Therefore, if you wish to fetch matching pairs of attributes, do so in one fetch
call.
The examples below are based on the example schema for this part of the documentation.
Entire table¶
The following statement retrieves the entire table as a NumPy recarray.
data = query.fetch()
To retrieve the data as a list of dict
:
data = query.fetch(as_dict=True)
In some cases, the amount of data returned by fetch can be quite large; in these cases
it can be useful to use the size_on_disk
attribute to determine if running a bare
fetch would be wise.
Please note that it is only currently possible to query the size of entire tables
stored directly in the database at this time.
As separate variables¶
name, img = query.fetch1('name', 'image') # when query has exactly one entity
name, img = query.fetch('name', 'image') # [name, ...] [image, ...]
Primary key values¶
keydict = tab.fetch1("KEY") # single key dict when tab has exactly one entity
keylist = tab.fetch("KEY") # list of key dictionaries [{}, ...]
KEY
can also used when returning attribute values as separate variables, such that
one of the returned variables contains the entire primary keys.
Sorting and limiting the results¶
To sort the result, use the order_by
keyword argument.
# ascending order:
data = query.fetch(order_by='name')
# descending order:
data = query.fetch(order_by='name desc')
# by name first, year second:
data = query.fetch(order_by=('name desc', 'year'))
# sort by the primary key:
data = query.fetch(order_by='KEY')
# sort by name but for same names order by primary key:
data = query.fetch(order_by=('name', 'KEY desc'))
The order_by
argument can be a string specifying the attribute to sort by. By default
the sort is in ascending order. Use 'attr desc'
to sort in descending order by
attribute attr
. The value can also be a sequence of strings, in which case, the sort
performed on all the attributes jointly in the order specified.
The special attribute name 'KEY'
represents the primary key attributes in order that
they appear in the index. Otherwise, this name can be used as any other argument.

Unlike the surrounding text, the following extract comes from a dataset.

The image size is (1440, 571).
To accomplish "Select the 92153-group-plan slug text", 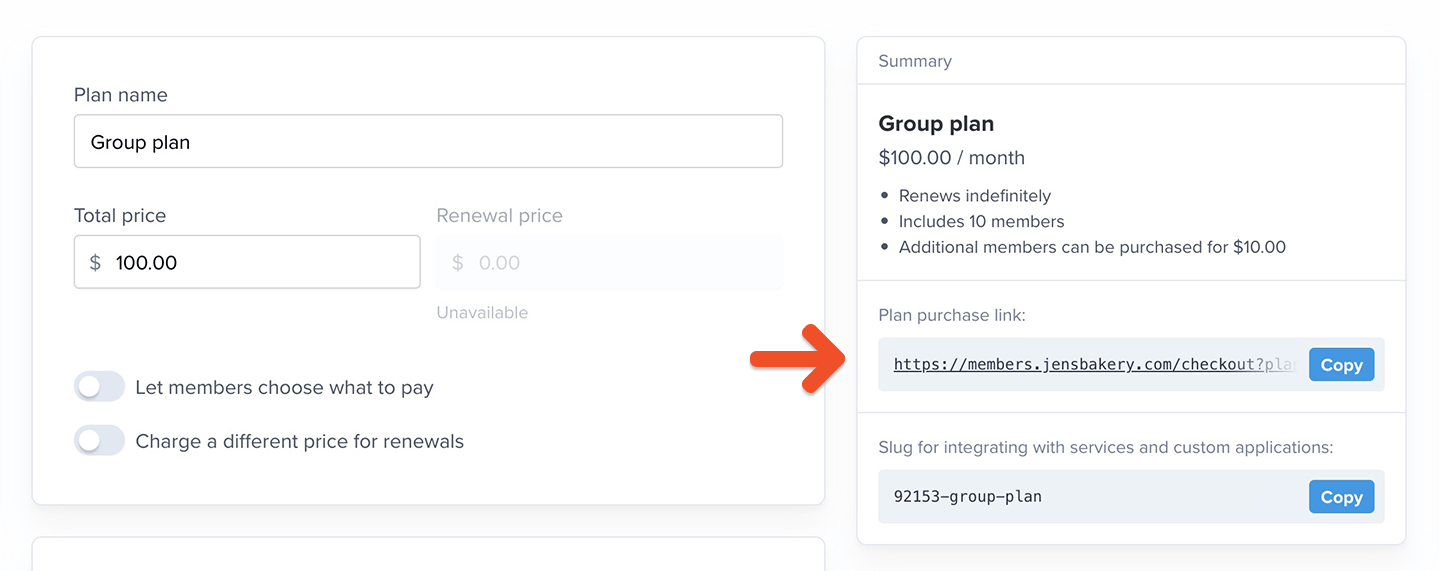I will click(967, 497).
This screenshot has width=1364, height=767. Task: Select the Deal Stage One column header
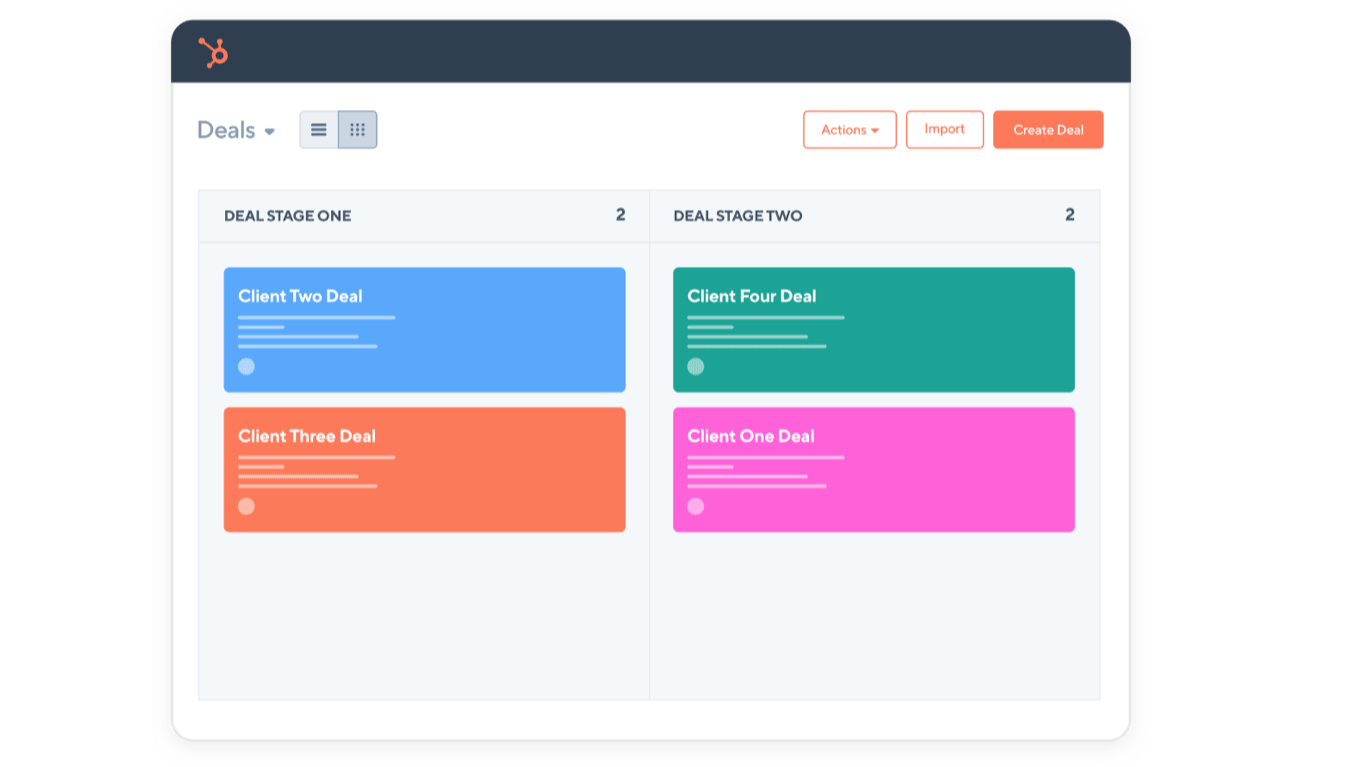(288, 215)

If an attribute happens to be a SQL reserved word, it needs to be enclosed in backquotes. For example:
data = query.fetch(order_by='`select` desc')
The order_by
value is eventually passed to the ORDER BY
clause.
Similarly, the limit
and offset
arguments can be used to limit the result to a
subset of entities.
For example, one could do the following:
data = query.fetch(order_by='name', limit=10, offset=5)
Note that an offset
cannot be used without specifying a limit
as well.
Usage with Pandas¶
The pandas library is a popular library for data analysis
in Python which can easily be used with DataJoint query results.
Since the records returned by fetch()
are contained within a numpy.recarray
, they
can be easily converted to pandas.DataFrame
objects by passing them into the
pandas.DataFrame
constructor.
For example:
import pandas as pd
frame = pd.DataFrame(tab.fetch())
Calling fetch()
with the argument format="frame"
returns results as
pandas.DataFrame
objects indexed by the table's primary key attributes.
frame = tab.fetch(format="frame")
Returning results as a DataFrame
is not possible when fetching a particular subset of
attributes or when as_dict
is set to True
.